(James Varney’s article appeared in The Washington Times, 2/15; via the Drudge Report.)
The crown teachers once put on Shakespeare now lies uneasy upon his head as the English playwright comes under assault from teachers who fault his un-woke attitudes regarding race, sexuality, gender and class.
For the new breed of teachers, William Shakespeare is seen less as an icon of literature and more as a tool of imperial oppression, an author who should be dissected in class or banished from the curriculum entirely.
“This is about White supremacy and colonization,” declared the teachers who founded #DisruptTexts, a group that wants staples of Western literature removed or subjected to withering criticism.
The anti-Shakespeare teachers say fans of the plays ignore the author’s problematic worldview. They say readers of Shakespeare should be required to address the “Whiteness” of their thinking.
If Shakespeare must be taught, these educators say, then it should be presented with watered-down versions of the original or supplemental texts focused on equality issues.
Elizabeth Nelson, who teaches English at Twin Cities Academy in St.

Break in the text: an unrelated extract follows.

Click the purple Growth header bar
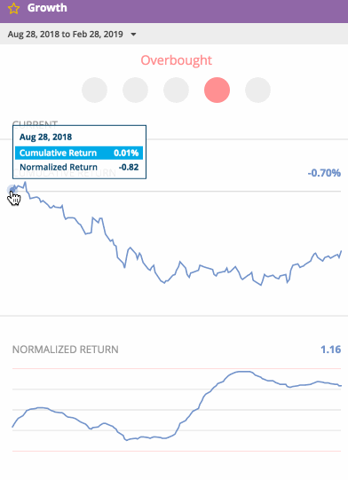 pyautogui.click(x=174, y=12)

Paul, Minnesota, told School Library Journal she gives her students Marxist theory when reading Shakespeare’s tragedy “Coriolanus” about the Roman leader.
Sarah Mulhern Gross told the journal that she delivered “toxic masculinity analysis” to her students reading “Romeo and Juliet” at High Technology High School in Lincroft, New Jersey.
The war against Shakespeare did not begin in 2021. Last December marked the fifth anniversary of students at the University of Pennsylvania removing a portrait of the Bard from their Ivy League halls.
The organizers behind #DisruptTexts put Shakespeare in the social justice crosshairs in October 2018.
The School Library Journal, which describes itself as “the premier publication for librarians and information specialists who work with children and teens,” joined the fight early this year and offered young adult novels as alternatives to Shakespeare.